INSTRUCTION A ▸ Please write out the passage of the Hadoop WordCount tutorial between "Time for action" and "input text file.", inclusive.
INSTRUCTION B ▸ Resume the Hadoop WordCount tutorial after its last line.

Time for action – WordCount, the Hello World of MapReduce
Many applications, over time, acquire a canonical example that no beginner's guide should be without. For Hadoop, this is WordCount – an example bundled with Hadoop that counts the frequency of words in an input text file.
- First execute the following commands:
$ hadoop dfs -mkdir data $ hadoop dfs -cp test.txt data $ hadoop dfs -ls data Found 1 items -rw-r--r-- 1 hadoop supergroup 16 2012-10-26 23:20 /user/hadoop/data/test.txt
- Now execute these commands:
$ Hadoop Hadoop/hadoop-examples-1.0.4.jar wordcount data out 12/10/26 23:22:49 INFO input.FileInputFormat: Total input paths to process : 1 12/10/26 23:22:50 INFO mapred.JobClient: Running job: job_201210262315_0002 12/10/26 23:22:51 INFO mapred.JobClient: map 0% reduce 0% 12/10/26 23:23:03 INFO mapred.JobClient: map 100% reduce 0% 12/10/26 23:23:15 INFO mapred.JobClient: map 100% reduce 100% 12/10/26 23:23:17 INFO mapred.JobClient: Job complete: job_201210262315_0002 12/10/26 23:23:17 INFO mapred.JobClient: Counters: 17 12/10/26 23:23:17 INFO mapred.JobClient: Job Counters 12/10/26 23:23:17 INFO mapred.JobClient: Launched reduce tasks=1 12/10/26 23:23:17 INFO mapred.JobClient: Launched map tasks=1 12/10/26 23:23:17 INFO mapred.JobClient: Data-local map tasks=1 12/10/26 23:23:17 INFO mapred.JobClient: FileSystemCounters 12/10/26 23:23:17 INFO mapred.JobClient: FILE_BYTES_READ=46 12/10/26 23:23:17 INFO mapred.JobClient: HDFS_BYTES_READ=16 12/10/26 23:23:17 INFO mapred.JobClient: FILE_BYTES_WRITTEN=124 12/10/26 23:23:17 INFO mapred.JobClient: HDFS_BYTES_WRITTEN=24 12/10/26 23:23:17 INFO mapred.JobClient: Map-Reduce Framework 12/10/26 23:23:17 INFO mapred.JobClient: Reduce input groups=4 12/10/26 23:23:17 INFO mapred.JobClient: Combine output records=4 12/10/26 23:23:17 INFO mapred.JobClient: Map input records=1 12/10/26 23:23:17 INFO mapred.JobClient: Reduce shuffle bytes=46 12/10/26 23:23:17 INFO mapred.JobClient: Reduce output records=4 12/10/26 23:23:17 INFO mapred.JobClient: Spilled Records=8 12/10/26 23:23:17 INFO mapred.JobClient: Map output bytes=32 12/10/26 23:23:17 INFO mapred.JobClient: Combine input records=4 12/10/26 23:23:17 INFO mapred.JobClient: Map output records=4 12/10/26 23:23:17 INFO mapred.JobClient: Reduce input records=4
- Execute the following command:
$ hadoop fs -ls out Found 2 items drwxr-xr-x - hadoop supergroup 0 2012-10-26 23:22 /user/hadoop/out/_logs -rw-r--r-- 1 hadoop supergroup 24 2012-10-26 23:23 /user/hadoop/out/part-r-00000
- Now execute this command:
$ hadoop fs -cat out/part-0-00000 This 1 a 1 is 1 test. 1
What just happened?

DATA SECTION ▸
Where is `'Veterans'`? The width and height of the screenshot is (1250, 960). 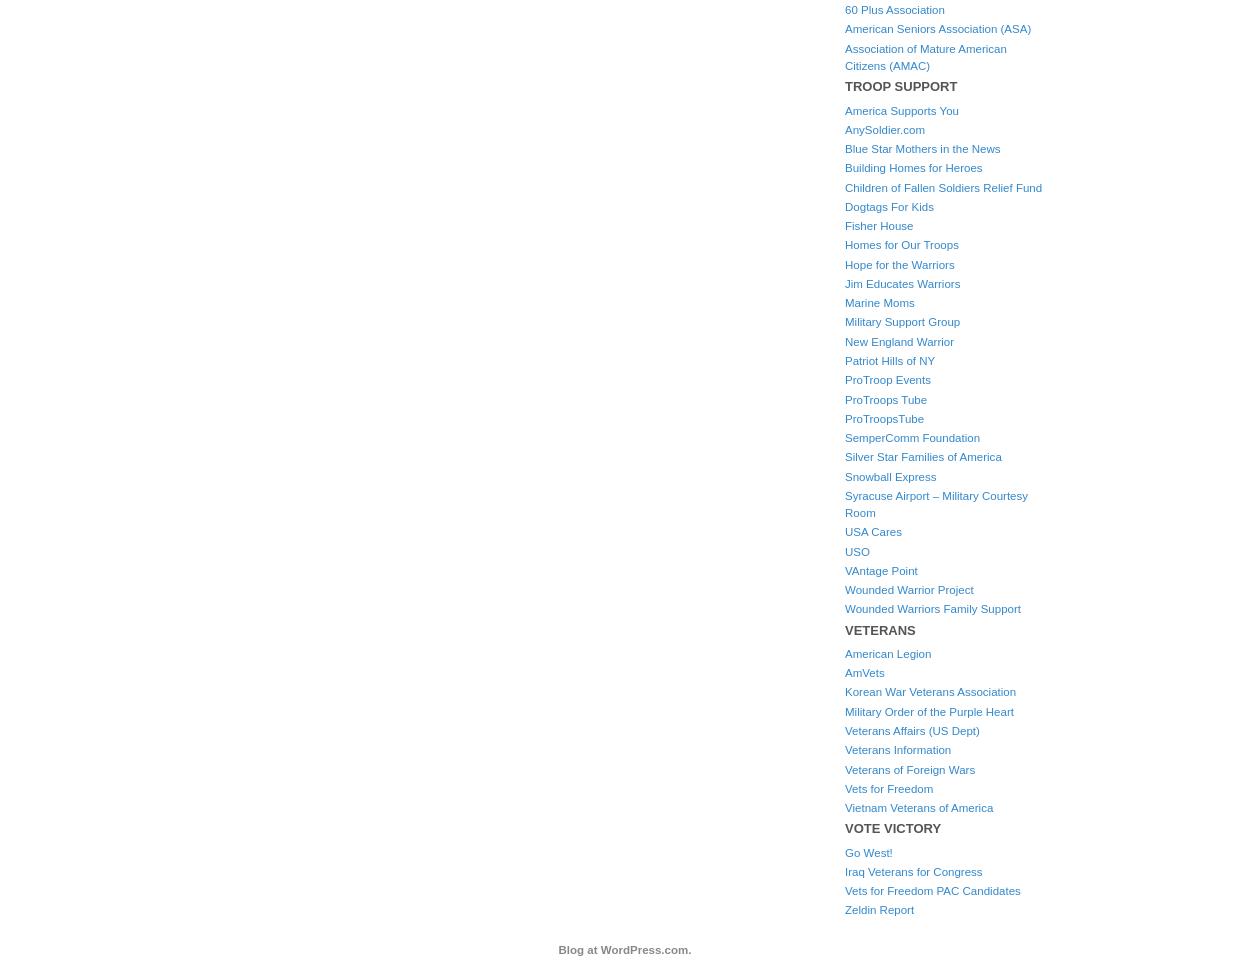
'Veterans' is located at coordinates (880, 628).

EXPECTED ANSWER A ▸
Time for action – WordCount, the Hello World of MapReduce
Many applications, over time, acquire a canonical example that no beginner's guide should be without. For Hadoop, this is WordCount – an example bundled with Hadoop that counts the frequency of words in an input text file.

EXPECTED ANSWER B ▸
We did three things here, as follows:
- Moved the previously created text file into a new directory on HDFS
- Ran the example WordCount job specifying this new directory and a non-existent output directory as arguments
- Used the
fs
utility to examine the output of the MapReduce job
As we said earlier, the pseudo-distributed mode has more Java processes, so it may seem curious that the job output is significantly shorter than for the standalone Pi. The reason is that the local standalone mode prints information about each individual task execution to the screen, whereas in the other modes this information is written only to logfiles on the running hosts.
The output directory is created by Hadoop itself and the actual result files follow the part-nnnnn convention illustrated here; though given our setup, there is only one result file. We use the fs -cat
command to examine the file, and the results are as expected.
Note
If you specify an existing directory as the output source for a Hadoop job, it will fail to run and will throw an exception complaining of an already existing directory. If you want Hadoop to store the output to a directory, it must not exist. Treat this as a safety mechanism that stops Hadoop from writing over previous valuable job runs and something you will forget to ascertain frequently. If you are confident, you can override this behavior, as we will see later.
The Pi and WordCount programs are only some of the examples that ship with Hadoop. Here is how to get a list of them all. See if you can figure some of them out.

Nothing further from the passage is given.